* _Passage to read_:
⟨
A peek at the news headlines these days might make you think that everything is going downhill. When it comes to behavioral health among America’s youth, pediatric psychiatrist David C. Rettew, says looks can be deceiving:


Pediatricians often hear parents lamenting the “good old days” when such things as corporal punishment were more easily accepted to help keep kids in line. But taking a step back, it may be worth a more objective look to examine the assumption that child behavioral problems are worse than ever. Measuring overall mental health is not an easy task, but looking at several important metrics indicate that things may not be nearly as bad as many people think.


Take substance use, for example:

From the latest data from the Monitoring the Future Study, one of the nation’s most reliable sources on teen substance use, the use of both alcohol and tobacco among youth is at the lowest level since the study began in 1975. Use of drugs like heroin and ecstasy also are declining. The only major exception to this trend seems to be cannabis use, which has generally shown stable rates during this climate of marijuana decriminalization and, for some states, legalization.
⟩
* _Supplied data_:
⟨
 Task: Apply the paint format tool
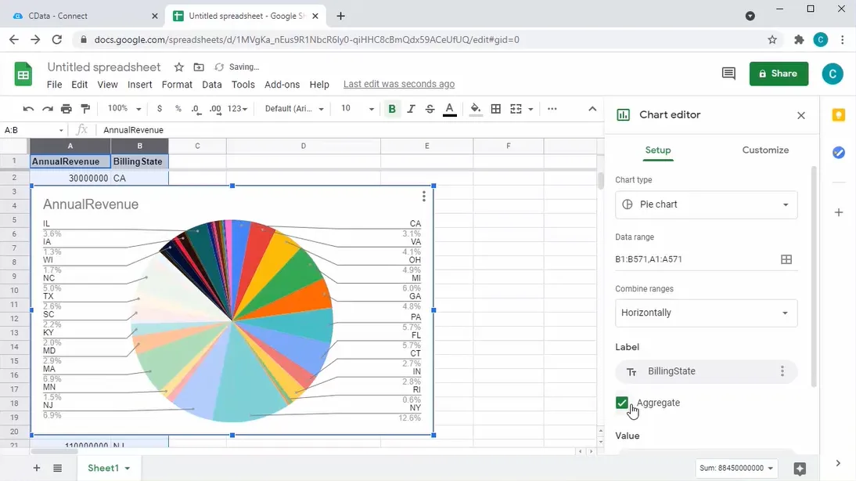point(85,109)
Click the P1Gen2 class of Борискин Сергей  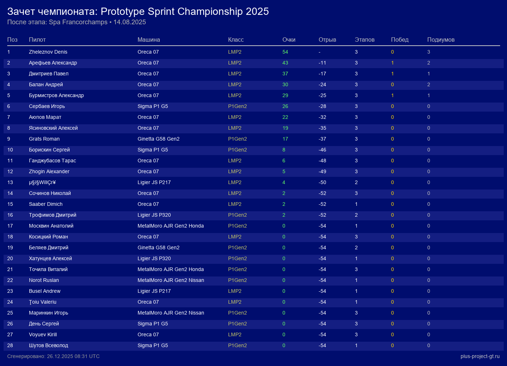(238, 150)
⟩
* _What you will do_:
A: In the passage on youth behavioral health, rewrite the paragraph beginning "Pediatricians often hear parents lamenting" in fewer words while keeping its main points.
B: Write the next part of the passage on youth behavioral health, picking up after its final sentence.

* _Responses for each task_:
A: Parents often tell pediatricians they miss the "good old days," when corporal punishment was more readily accepted as a way to keep kids in line. The assumption that child behavioral problems are worse than ever deserves a more objective look. Overall mental health is hard to measure, but several important metrics suggest things may be far less bad than many people think.

B:
Dr. Rettew looks at some other metrics such as teen pregnancy rates (cut in half over the past 20 years), youth incarceration rates (down significantly since 1995), bullying (hit an all-time low in 2013),  and completed youth suicides (well below historical highs). As far as rates for psychiatric disorders, the jury is still out:

While the rates of many specific psychiatric disorders such as ADHD and bipolar disorder have been rising in youth, as well as the use of psychiatric medications, it is much less clear whether this represents a true rise in these disorders versus other factors such as improved detection and a lower diagnostic threshold.


While it may be too soon to celebrate, Dr. Rettew is cautiously optimistic:

Of course, these hopeful trends in many significant areas do not mean that these problems have been overcome. While much work remains to be done on many fronts, it is still worth keeping in mind that the overall condition of youth mental health may not be as dire as we might be led to believe and that there is evidence that our efforts, perhaps, are leading to some progress.